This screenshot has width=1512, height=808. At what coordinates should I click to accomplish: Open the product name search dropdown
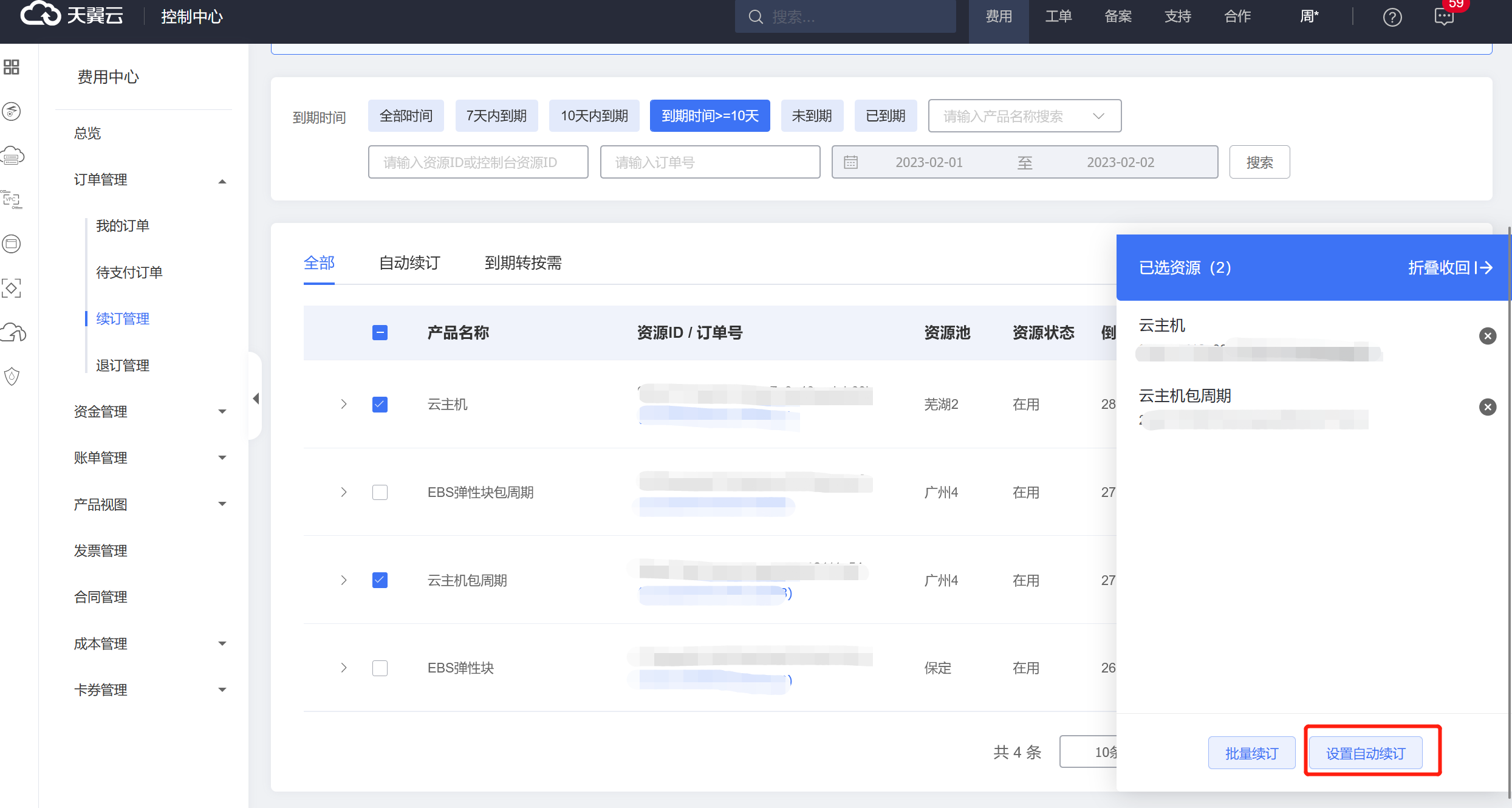tap(1024, 116)
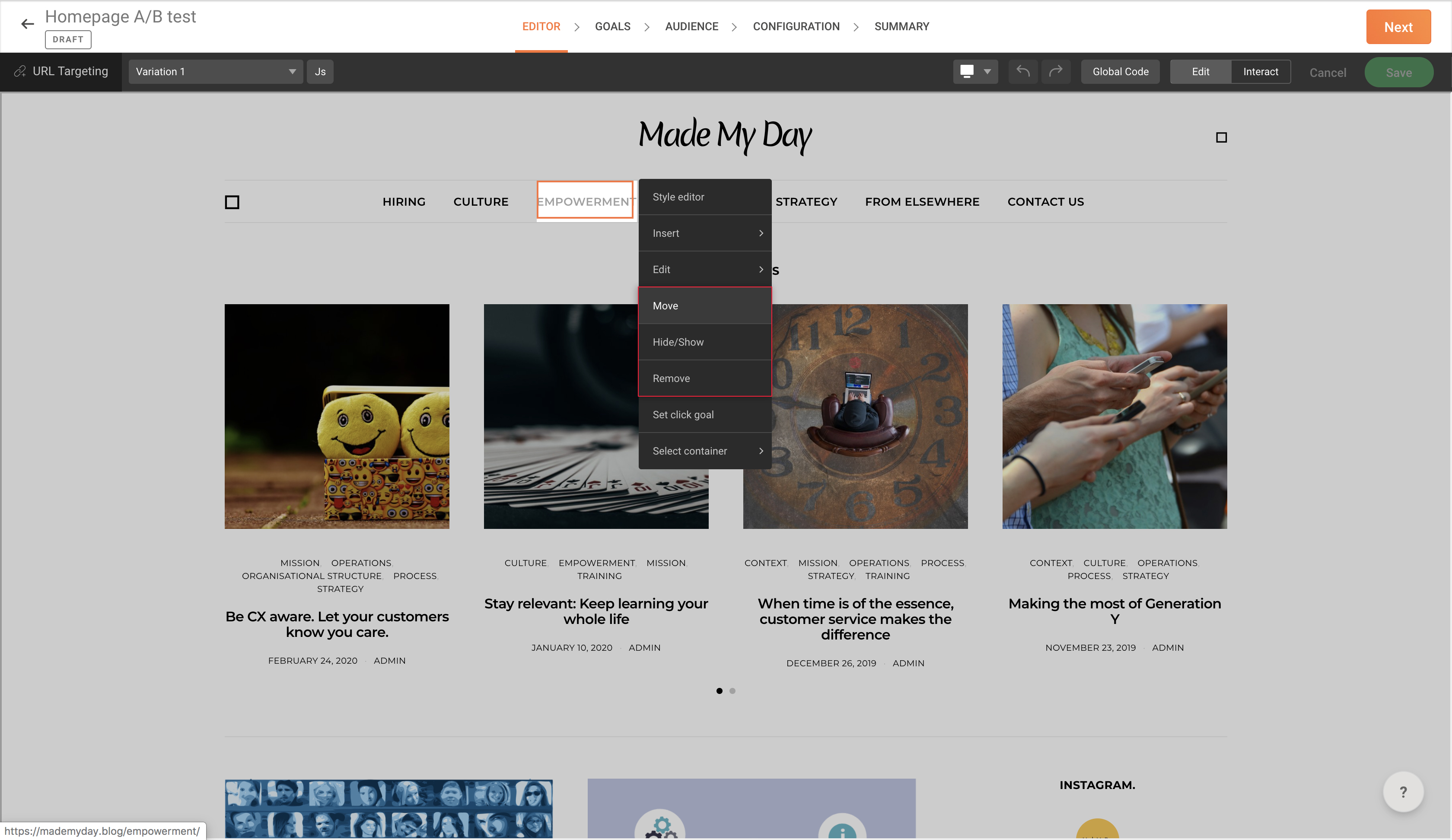
Task: Open the Variation 1 dropdown
Action: [216, 72]
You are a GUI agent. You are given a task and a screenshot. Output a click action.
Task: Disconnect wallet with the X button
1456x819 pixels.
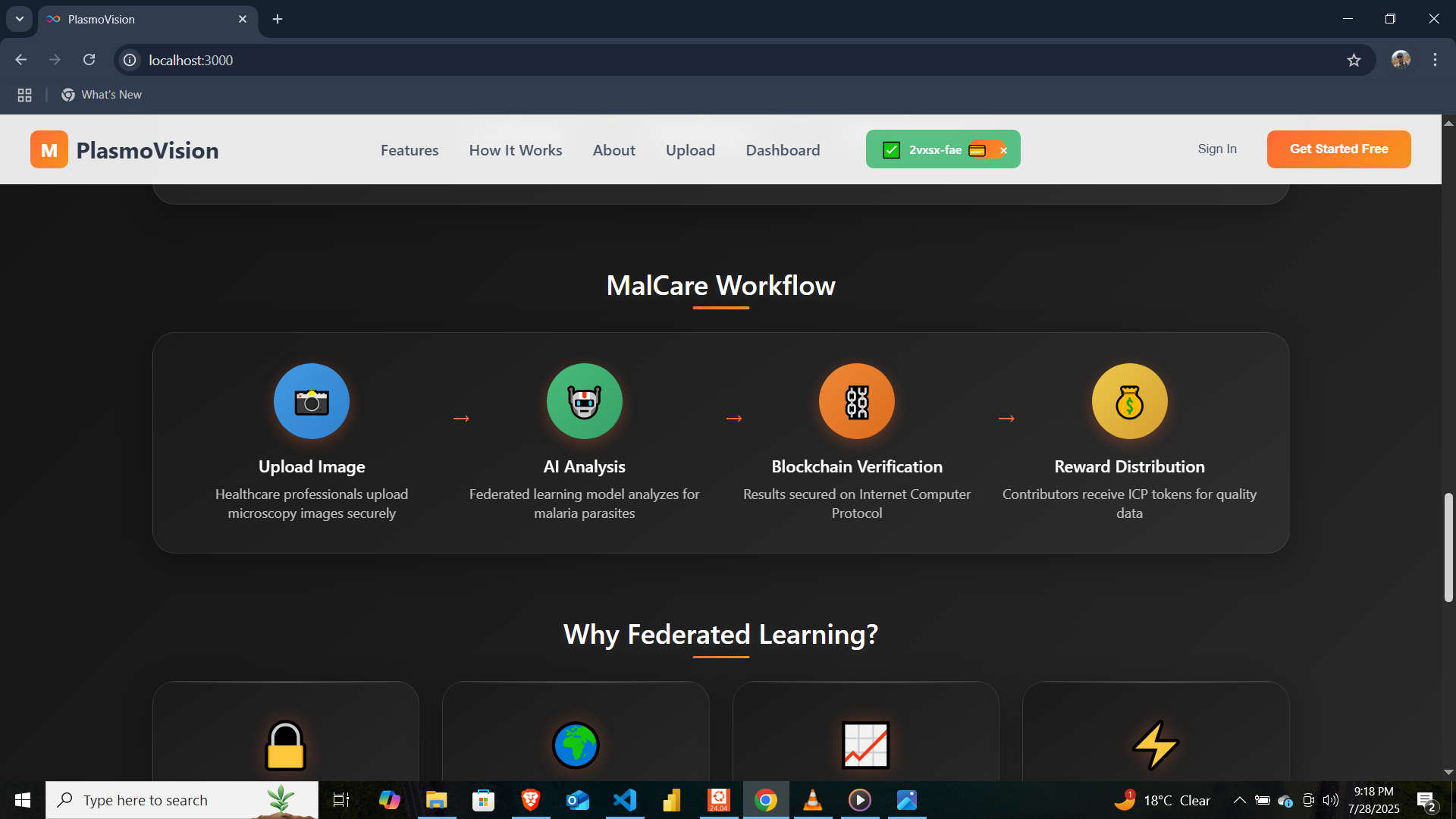point(1003,150)
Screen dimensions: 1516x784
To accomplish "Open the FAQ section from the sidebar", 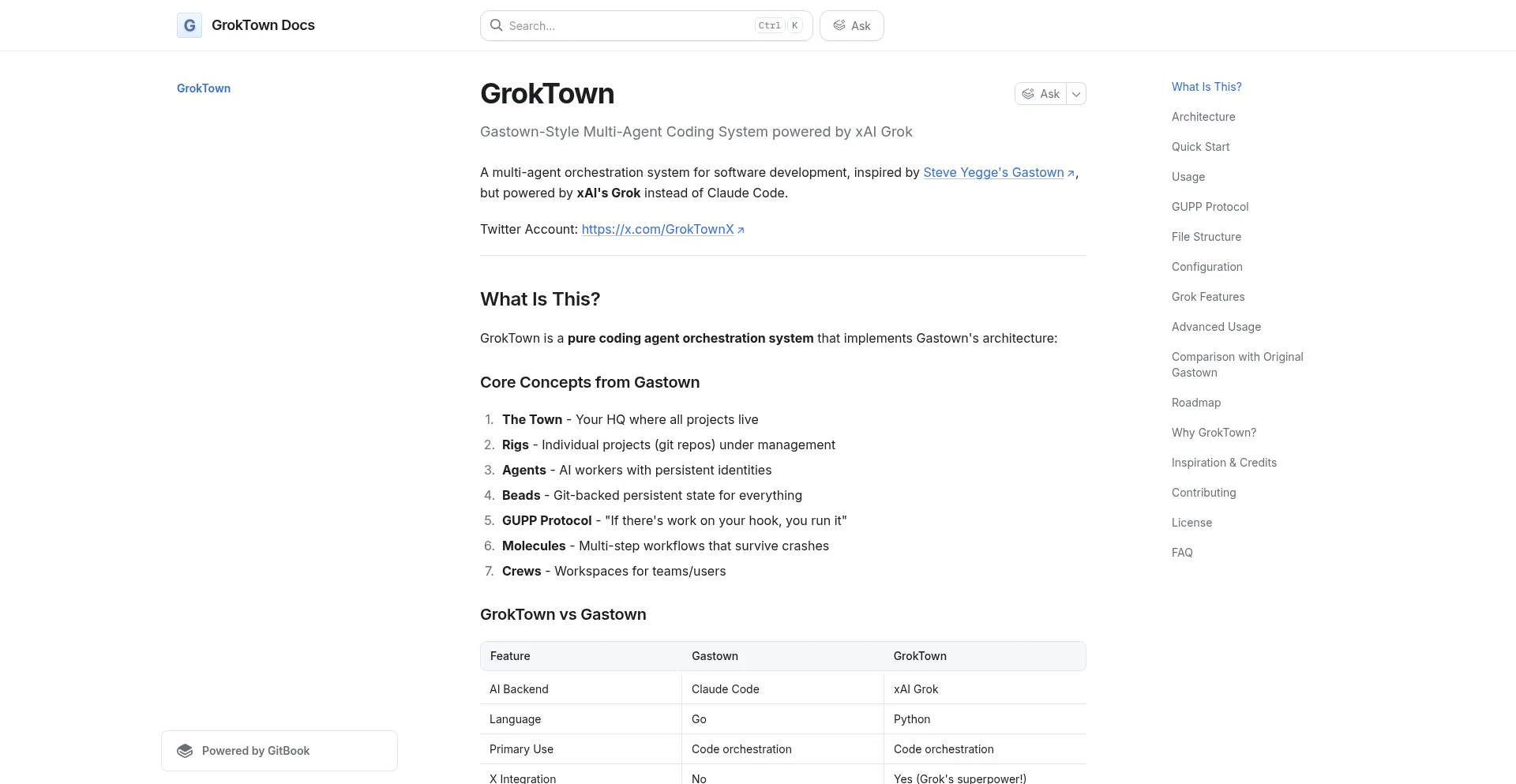I will 1182,553.
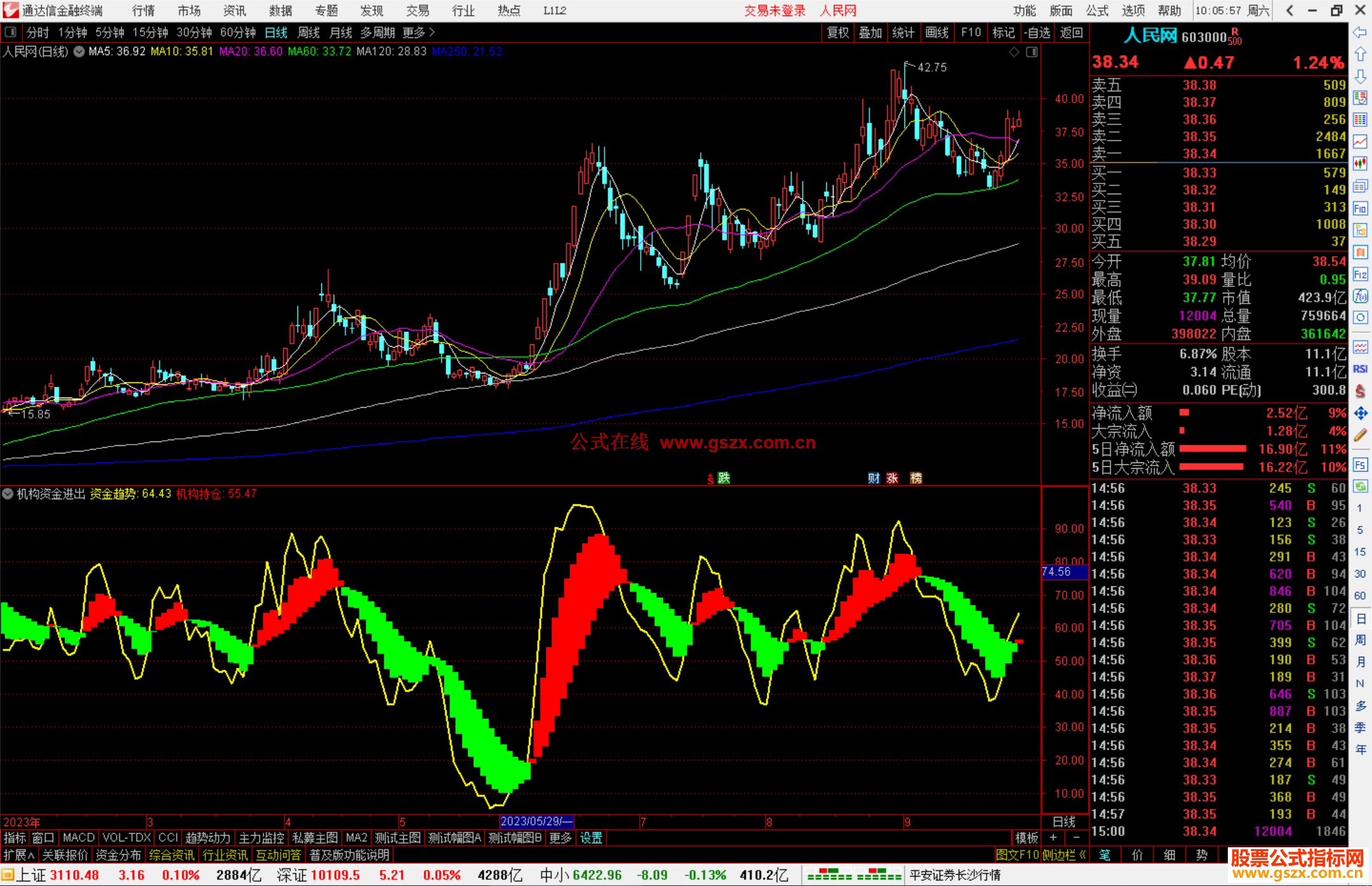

__Try it__
With the pictures left out, restate word for word every line of the data above, from the first down to the line that contains "Screen dimensions: 1516x784".

__Solution__
This screenshot has width=1512, height=808. At what coordinates should I click to accomplish: Open the product name search dropdown
tap(1024, 116)
Task: Open the Variation 1 dropdown
Action: [216, 72]
You are a GUI agent. You are given a task and a screenshot. Output a click action.
Task: Disconnect wallet with the X button
1456x819 pixels.
point(1003,150)
Screen dimensions: 1516x784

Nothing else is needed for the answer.